= Anna Letycia Quadros =

Brazilian artist and educator (1929–2018)

Anna Letycia Quadros ( September 25, 1929 — October 30, 2018) was a Brazilian artist and educator.

She was born in Teresópolis and studied with Bustamante Sá at the Associação Brasileira de Desenho e Artes Visuais in Rio de Janeiro, with André Lhote, with Darel Valença Lins at the Escola Nacional de Belas Artes, with Iberê Camargo at the Instituto Municipal de Belas Artes in Bagé, with Oswaldo Goeldi at the Escolinha de Arte do Brasil in Rio de Janeiro and with Ivan Serpa. Quadros took part in the creation of the Grupo Frente with Serpa. In 1959, she attended a workshop at the Museum of Modern Art, Rio de Janeiro led by Edith Behring.
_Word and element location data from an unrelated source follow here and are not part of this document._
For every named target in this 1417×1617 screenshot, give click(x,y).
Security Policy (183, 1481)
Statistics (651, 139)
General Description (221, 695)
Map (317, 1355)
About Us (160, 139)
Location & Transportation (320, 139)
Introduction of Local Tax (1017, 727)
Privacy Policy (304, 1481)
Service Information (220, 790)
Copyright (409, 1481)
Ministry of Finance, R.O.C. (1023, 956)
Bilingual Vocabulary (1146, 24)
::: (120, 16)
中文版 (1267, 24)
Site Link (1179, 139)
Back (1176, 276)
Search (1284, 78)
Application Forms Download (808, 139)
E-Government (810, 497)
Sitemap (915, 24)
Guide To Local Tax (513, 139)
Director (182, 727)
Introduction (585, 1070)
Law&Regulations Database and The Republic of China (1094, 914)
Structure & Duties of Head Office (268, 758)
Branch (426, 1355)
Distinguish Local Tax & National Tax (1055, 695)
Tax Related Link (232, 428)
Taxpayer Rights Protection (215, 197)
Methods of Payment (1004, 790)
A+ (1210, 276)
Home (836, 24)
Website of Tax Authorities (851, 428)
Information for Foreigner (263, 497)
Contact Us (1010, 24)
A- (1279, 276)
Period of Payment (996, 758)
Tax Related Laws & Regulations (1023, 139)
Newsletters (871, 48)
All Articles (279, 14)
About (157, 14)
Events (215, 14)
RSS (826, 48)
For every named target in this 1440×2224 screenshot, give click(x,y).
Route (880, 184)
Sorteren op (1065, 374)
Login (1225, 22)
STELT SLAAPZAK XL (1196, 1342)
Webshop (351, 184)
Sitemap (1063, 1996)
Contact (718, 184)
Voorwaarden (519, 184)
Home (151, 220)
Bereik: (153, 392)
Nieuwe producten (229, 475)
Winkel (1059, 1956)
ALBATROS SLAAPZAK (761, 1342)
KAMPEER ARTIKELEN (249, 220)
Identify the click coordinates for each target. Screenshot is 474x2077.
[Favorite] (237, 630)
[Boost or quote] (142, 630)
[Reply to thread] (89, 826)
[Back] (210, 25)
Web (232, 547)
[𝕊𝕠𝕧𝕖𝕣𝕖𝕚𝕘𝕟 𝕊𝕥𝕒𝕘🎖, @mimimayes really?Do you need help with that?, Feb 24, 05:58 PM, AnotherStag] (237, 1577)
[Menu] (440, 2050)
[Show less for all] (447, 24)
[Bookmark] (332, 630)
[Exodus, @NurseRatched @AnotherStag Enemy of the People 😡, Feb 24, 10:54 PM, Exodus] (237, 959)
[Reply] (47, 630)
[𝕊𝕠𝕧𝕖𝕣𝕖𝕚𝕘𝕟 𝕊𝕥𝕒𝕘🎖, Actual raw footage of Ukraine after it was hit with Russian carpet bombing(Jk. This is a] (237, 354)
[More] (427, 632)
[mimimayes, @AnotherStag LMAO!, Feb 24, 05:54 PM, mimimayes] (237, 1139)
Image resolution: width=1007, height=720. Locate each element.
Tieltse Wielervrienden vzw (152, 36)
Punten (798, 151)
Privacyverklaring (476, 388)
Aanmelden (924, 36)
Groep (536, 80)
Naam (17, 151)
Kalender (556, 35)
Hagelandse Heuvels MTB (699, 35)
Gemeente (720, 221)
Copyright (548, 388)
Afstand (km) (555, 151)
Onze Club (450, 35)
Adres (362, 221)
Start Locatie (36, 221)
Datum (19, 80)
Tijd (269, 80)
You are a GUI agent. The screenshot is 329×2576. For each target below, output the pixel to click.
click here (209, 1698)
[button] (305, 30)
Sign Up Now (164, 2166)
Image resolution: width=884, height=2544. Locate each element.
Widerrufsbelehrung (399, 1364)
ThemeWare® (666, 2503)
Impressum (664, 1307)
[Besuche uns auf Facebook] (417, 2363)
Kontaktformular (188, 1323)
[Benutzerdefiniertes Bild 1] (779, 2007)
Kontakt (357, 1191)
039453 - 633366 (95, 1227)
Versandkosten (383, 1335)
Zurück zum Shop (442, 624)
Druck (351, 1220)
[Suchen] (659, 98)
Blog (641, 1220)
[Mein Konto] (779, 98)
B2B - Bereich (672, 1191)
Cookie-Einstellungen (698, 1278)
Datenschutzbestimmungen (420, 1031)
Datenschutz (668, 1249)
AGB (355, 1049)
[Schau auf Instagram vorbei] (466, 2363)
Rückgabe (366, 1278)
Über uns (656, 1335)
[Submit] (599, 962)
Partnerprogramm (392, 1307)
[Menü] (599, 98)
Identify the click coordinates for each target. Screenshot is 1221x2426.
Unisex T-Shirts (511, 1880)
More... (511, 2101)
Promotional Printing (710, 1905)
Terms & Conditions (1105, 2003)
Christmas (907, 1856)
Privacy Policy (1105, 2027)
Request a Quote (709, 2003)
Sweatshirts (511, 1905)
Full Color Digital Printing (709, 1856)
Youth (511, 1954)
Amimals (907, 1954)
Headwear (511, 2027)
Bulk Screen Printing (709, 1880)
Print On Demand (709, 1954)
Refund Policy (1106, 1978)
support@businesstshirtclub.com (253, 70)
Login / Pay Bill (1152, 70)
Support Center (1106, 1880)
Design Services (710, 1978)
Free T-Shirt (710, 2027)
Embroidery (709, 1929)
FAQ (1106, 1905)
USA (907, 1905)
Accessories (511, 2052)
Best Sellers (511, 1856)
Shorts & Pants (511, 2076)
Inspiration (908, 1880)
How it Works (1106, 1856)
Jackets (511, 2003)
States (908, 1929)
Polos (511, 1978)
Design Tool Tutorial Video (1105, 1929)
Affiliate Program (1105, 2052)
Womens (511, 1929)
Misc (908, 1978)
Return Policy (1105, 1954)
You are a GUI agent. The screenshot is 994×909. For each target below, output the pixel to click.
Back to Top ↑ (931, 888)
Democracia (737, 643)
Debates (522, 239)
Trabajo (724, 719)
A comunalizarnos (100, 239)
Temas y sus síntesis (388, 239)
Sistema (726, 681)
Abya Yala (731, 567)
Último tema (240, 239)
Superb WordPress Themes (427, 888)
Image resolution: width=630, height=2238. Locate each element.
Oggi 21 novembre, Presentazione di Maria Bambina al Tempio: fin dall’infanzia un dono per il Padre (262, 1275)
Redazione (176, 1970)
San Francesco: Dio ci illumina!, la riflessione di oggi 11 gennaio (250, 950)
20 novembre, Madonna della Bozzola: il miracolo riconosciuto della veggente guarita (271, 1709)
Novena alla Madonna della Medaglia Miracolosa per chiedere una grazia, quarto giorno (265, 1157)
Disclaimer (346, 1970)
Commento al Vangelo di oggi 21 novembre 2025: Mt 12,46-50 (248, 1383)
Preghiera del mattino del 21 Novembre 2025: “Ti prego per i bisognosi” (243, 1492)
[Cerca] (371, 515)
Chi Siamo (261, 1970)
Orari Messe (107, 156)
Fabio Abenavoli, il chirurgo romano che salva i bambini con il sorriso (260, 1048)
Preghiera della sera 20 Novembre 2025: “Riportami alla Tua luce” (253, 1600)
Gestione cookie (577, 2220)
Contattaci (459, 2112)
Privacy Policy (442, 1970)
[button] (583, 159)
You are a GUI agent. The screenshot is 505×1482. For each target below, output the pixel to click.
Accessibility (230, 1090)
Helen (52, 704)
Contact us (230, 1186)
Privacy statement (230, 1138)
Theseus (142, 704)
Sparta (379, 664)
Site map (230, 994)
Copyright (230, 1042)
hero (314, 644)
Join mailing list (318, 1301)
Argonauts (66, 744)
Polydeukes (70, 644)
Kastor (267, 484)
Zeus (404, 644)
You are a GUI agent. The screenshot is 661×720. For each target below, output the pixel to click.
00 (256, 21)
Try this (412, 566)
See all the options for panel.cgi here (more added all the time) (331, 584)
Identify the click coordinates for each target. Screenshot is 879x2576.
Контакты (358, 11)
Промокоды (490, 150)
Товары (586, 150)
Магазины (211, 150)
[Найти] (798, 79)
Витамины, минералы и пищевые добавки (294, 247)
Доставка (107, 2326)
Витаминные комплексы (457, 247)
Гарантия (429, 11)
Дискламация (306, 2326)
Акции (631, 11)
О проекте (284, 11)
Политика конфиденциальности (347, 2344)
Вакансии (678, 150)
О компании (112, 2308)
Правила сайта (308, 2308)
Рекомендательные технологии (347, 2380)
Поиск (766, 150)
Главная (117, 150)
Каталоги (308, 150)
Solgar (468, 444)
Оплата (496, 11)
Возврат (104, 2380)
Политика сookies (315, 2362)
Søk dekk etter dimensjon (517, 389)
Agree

She taught engraving at the Museum of Modern Art in Rio de Janeiro from 1960 to 1966, where she especially studied engraving on metal also called metalcuts. She worked there with many other engravers who became also well-known, like Anna Bella Geiger and Ruth Bessoudo. She taught engraving in Santiago; in 1961, she was named an honorary professor at the Pontifical Catholic University of Chile. From 1977 to 1998, she taught an engraving workshop at the Museu do Ingá in Niterói. Quadros also worked as a scenery and costume designer for the stage, mainly with playwright Maria Clara Machado.

Her work has appeared in both solo and group exhibitions in Brazil and internationally. She participated in the 1959 Paris Biennale and the 1962 Venice Biennale.

In 1998, Angela Ancora da Luz published the book Anna Letycia.

In 2012, the Museu Nacional de Belas Artes held a retrospective of her work.

==Death==
Anna Letycia Quadros died on October 30, 2018, in Rio de Janeiro.